_EXERCISE_
The entries need to be copied exactly as they stand, images left out.

Stored items:

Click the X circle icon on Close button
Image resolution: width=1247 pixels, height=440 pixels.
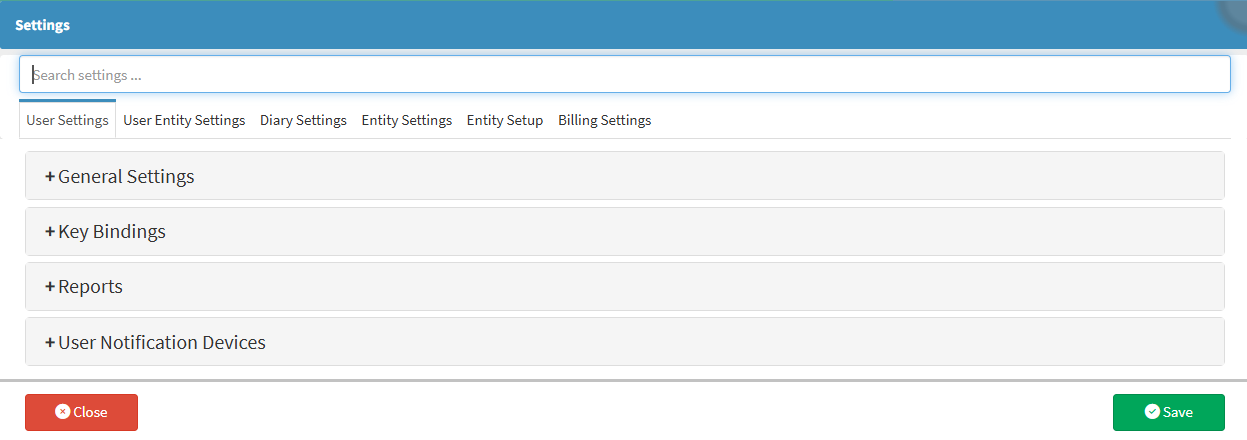pyautogui.click(x=62, y=412)
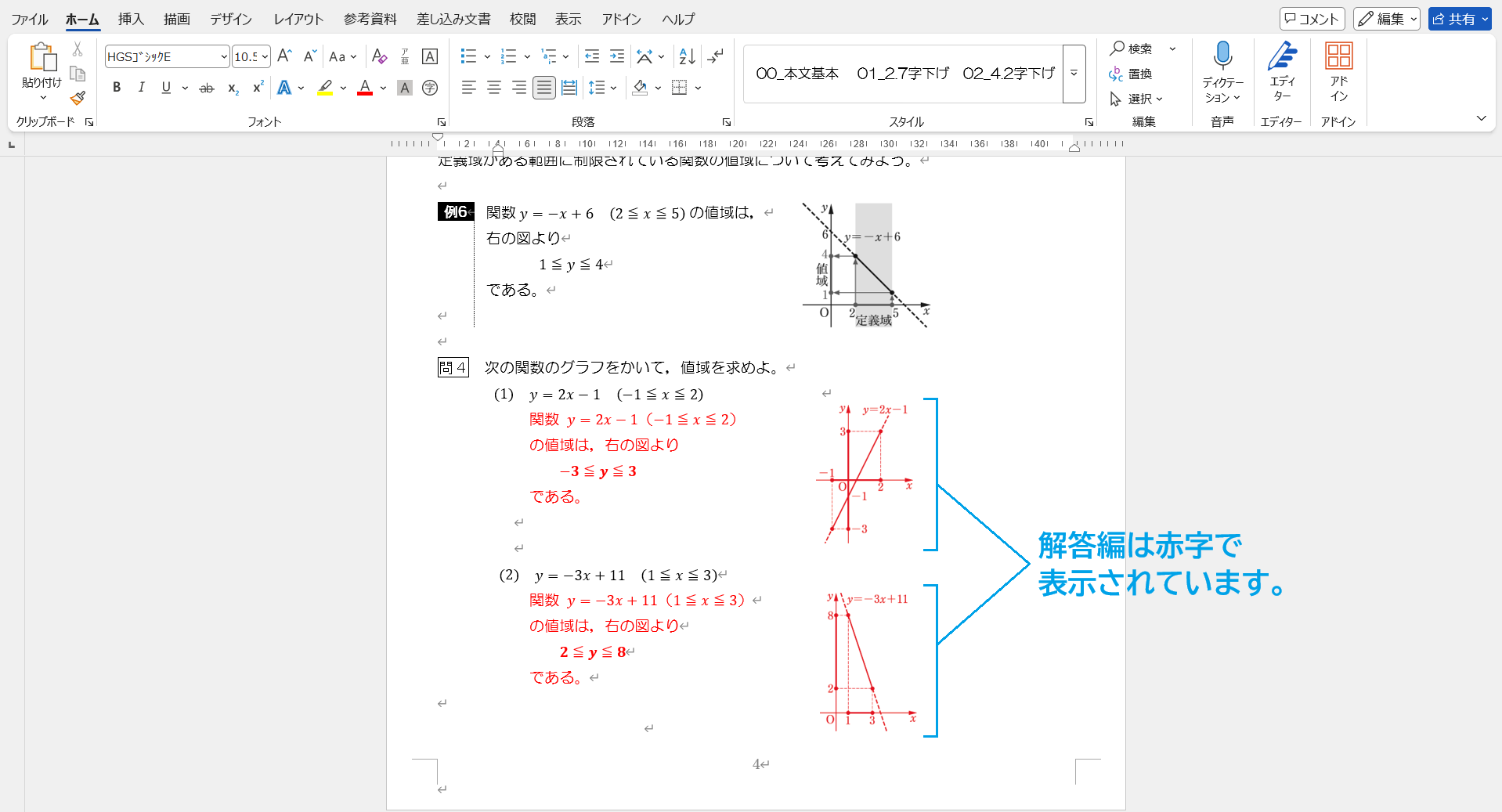Image resolution: width=1502 pixels, height=812 pixels.
Task: Click the Dictation microphone icon
Action: (x=1222, y=56)
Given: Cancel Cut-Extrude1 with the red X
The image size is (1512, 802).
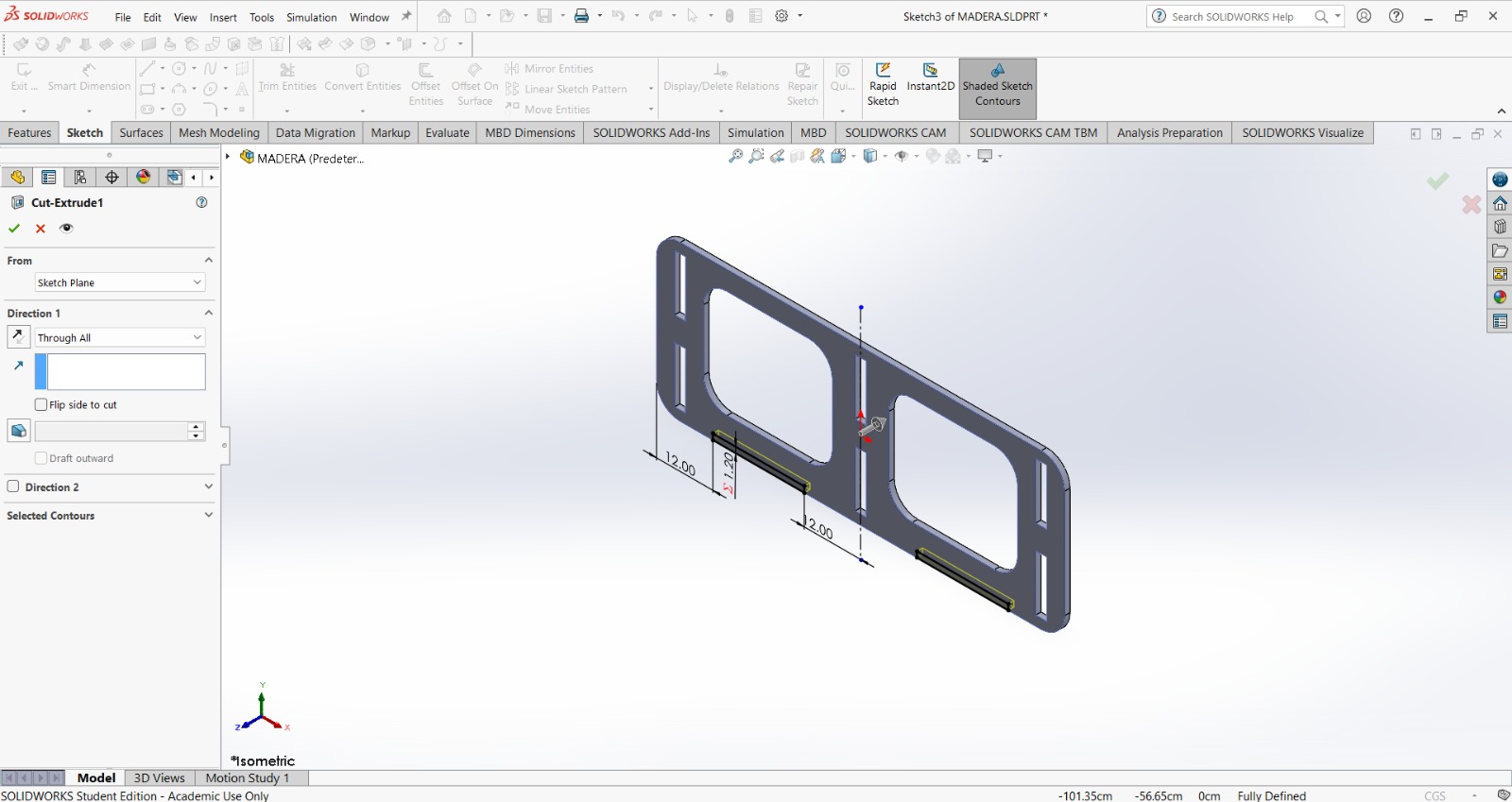Looking at the screenshot, I should click(x=41, y=229).
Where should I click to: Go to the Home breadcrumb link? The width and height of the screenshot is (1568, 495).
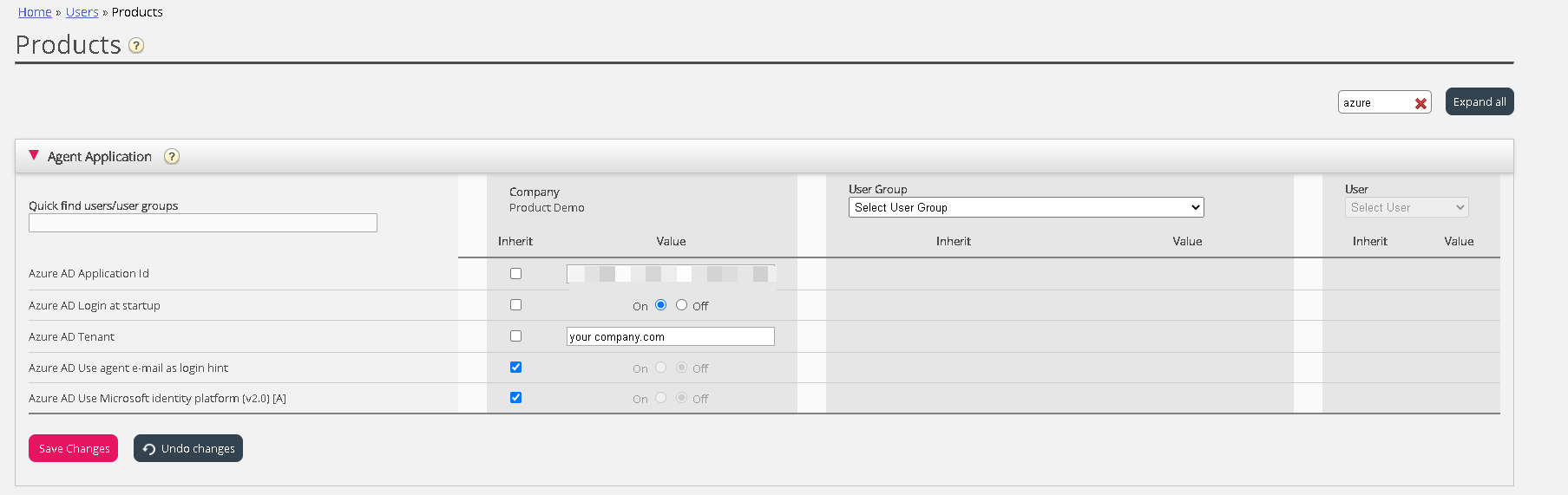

_FINISHED TASK_
Click the X circle icon on Close button
Image resolution: width=1247 pixels, height=440 pixels.
pyautogui.click(x=62, y=412)
Image resolution: width=1502 pixels, height=812 pixels.
Task: Click the Dictation microphone icon
Action: (x=1222, y=56)
Given: Cancel Cut-Extrude1 with the red X
The image size is (1512, 802).
Looking at the screenshot, I should click(x=41, y=229).
Where should I click to: Go to the Home breadcrumb link? The width and height of the screenshot is (1568, 495).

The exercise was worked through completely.